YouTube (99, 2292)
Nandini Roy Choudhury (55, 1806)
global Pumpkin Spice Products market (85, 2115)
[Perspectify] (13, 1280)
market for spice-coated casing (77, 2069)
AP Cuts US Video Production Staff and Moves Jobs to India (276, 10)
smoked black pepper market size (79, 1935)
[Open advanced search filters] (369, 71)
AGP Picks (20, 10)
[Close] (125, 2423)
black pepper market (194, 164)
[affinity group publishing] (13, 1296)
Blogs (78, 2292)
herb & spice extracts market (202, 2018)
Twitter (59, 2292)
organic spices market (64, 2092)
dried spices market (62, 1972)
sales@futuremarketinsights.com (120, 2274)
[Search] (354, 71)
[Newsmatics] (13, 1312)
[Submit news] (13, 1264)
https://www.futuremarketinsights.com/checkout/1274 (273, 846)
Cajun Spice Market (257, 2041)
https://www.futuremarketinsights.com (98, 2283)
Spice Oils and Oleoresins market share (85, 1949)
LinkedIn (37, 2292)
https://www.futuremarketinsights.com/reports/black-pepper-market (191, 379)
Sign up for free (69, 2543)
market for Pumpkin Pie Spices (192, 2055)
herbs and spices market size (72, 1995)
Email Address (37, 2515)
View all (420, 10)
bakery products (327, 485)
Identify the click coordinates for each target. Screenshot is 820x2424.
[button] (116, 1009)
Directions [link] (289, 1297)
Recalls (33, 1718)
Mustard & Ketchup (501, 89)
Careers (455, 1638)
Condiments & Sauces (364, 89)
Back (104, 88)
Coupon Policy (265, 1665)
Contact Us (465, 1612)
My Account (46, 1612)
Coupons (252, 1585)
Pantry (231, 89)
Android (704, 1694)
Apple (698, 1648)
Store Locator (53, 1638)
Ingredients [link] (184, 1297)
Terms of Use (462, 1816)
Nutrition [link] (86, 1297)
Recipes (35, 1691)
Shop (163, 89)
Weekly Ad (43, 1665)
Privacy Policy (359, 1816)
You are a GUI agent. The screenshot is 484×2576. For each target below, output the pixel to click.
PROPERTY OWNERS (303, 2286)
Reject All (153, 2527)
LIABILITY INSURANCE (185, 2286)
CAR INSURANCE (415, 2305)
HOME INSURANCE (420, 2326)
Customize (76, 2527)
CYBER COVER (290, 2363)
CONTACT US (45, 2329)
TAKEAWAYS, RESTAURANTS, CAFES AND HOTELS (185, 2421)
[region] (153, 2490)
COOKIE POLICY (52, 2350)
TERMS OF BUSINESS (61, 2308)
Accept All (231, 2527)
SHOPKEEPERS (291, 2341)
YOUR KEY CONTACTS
|---|
* INSTRUCTIONS TO FOLLOW:
Wherever the word "each" appears in the entries above, copy that line.

* YOUR RESPONSE:
Identify the click coordinates for each target. Screenshot is 820x2424.
You are a GUI agent. The screenshot is 484×2576. For each target below, output the pixel to click.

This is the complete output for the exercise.